The rating action was prompted by the country’s ongoing economic weakness and inancial deterioration, as reflected in the sharp loss in official foreign exchange reserves since the beginning of this year, said Moody’s in a statement. Also the likelihood of continued macroeconomic weakness and instability, and the rising pressures on budgetary spending and financing led to the downgrade, it added. The continued unsettled political conditions and the uncertainty over the transition to a stable, civilian government also prompted the action, the rating agency said in the statement.

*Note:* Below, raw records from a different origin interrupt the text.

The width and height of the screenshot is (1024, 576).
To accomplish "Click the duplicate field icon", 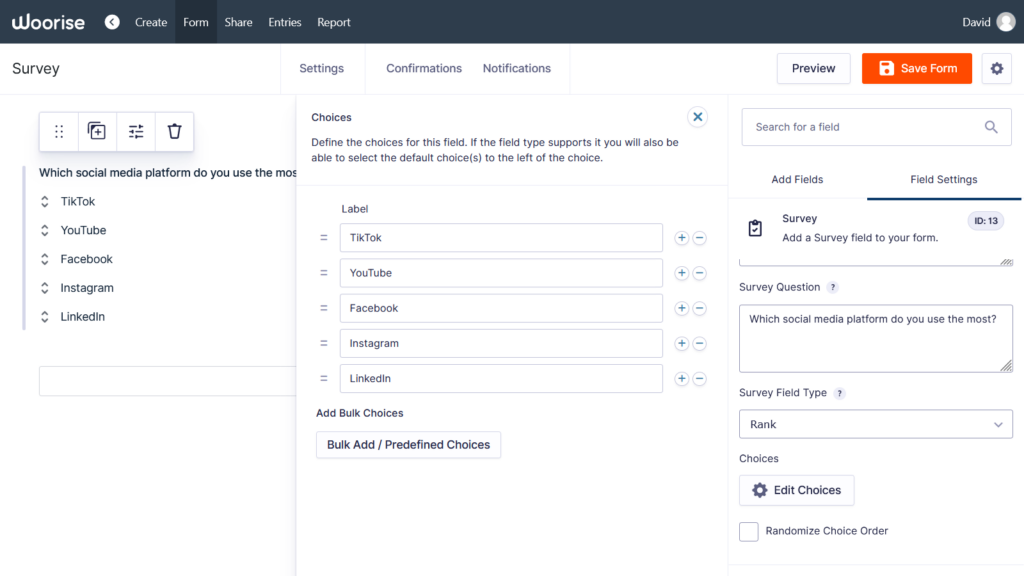I will (x=97, y=131).
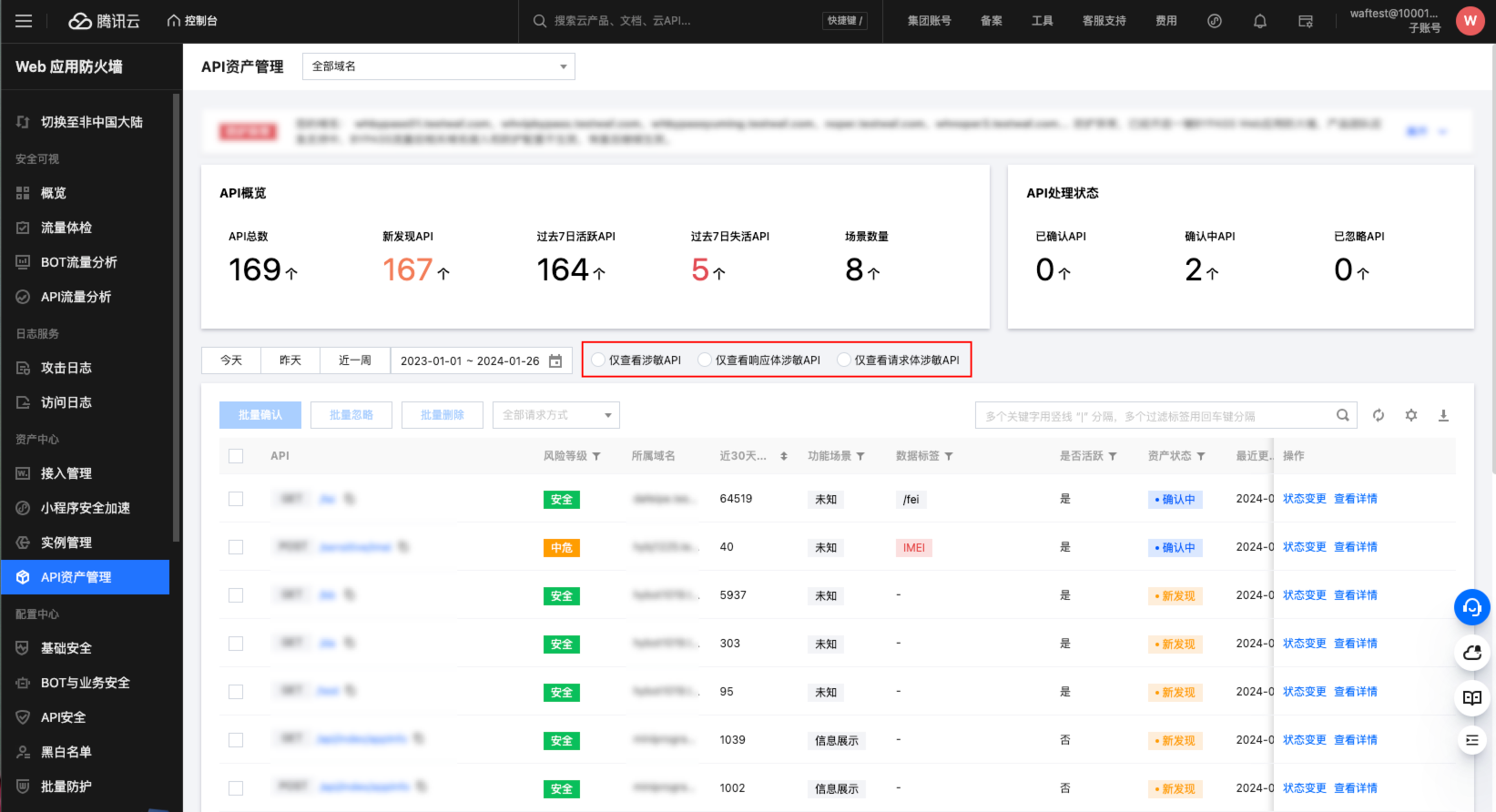The image size is (1496, 812).
Task: Expand the 全部域名 domain dropdown
Action: point(438,66)
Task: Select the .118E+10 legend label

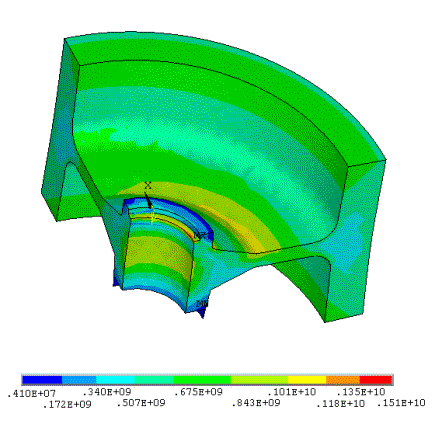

These developments have caused a further erosion of Egypt’s credit fundamentals relative to rating peers, it added. The primary driver of today’s downgrade of Egypt’s sovereign bond rating is the ongoing economic weakness and financial deterioration, which has deepened further since the onset of the country’s popular revolution in January 2011, said Moodys. The rating agency is concerned that the external and fiscal positions may remain particularly fragile.
Unsettled political conditions have further undermined economic performance and investor confidence in Egypt. The economy is struggling to find its footing, said Moodys. The GDP contracted by 4.2 per cent in Q1 2011, although it stabilized somewhat in the April-June period. The IMF expects real GDP growth to remain at an anaemic 1 to 2 per cent annual rate this year and next. Although inflation has dipped below the double-digit level in September, unemployment remains high, it stated.
Moodys expects the budget deficit to rise above 10 per cent of GDP in the current fiscal year. In sum, the rating agency believes that the risks are on the downside.
The second main driver of the downgrade is the political uncertainty, which has been reflected not only in the vague process for transition to representative and civilian rule, but also in the interim government’s tendering of its resignation (and subsequent withdrawal of the resignation) on October 11.
Moodys said the rating could be downgraded further in the event that foreign exchange reserves continue to decline to a level that threatens the authorities’ debt repayment capacity or its ability to support the Egyptian pound.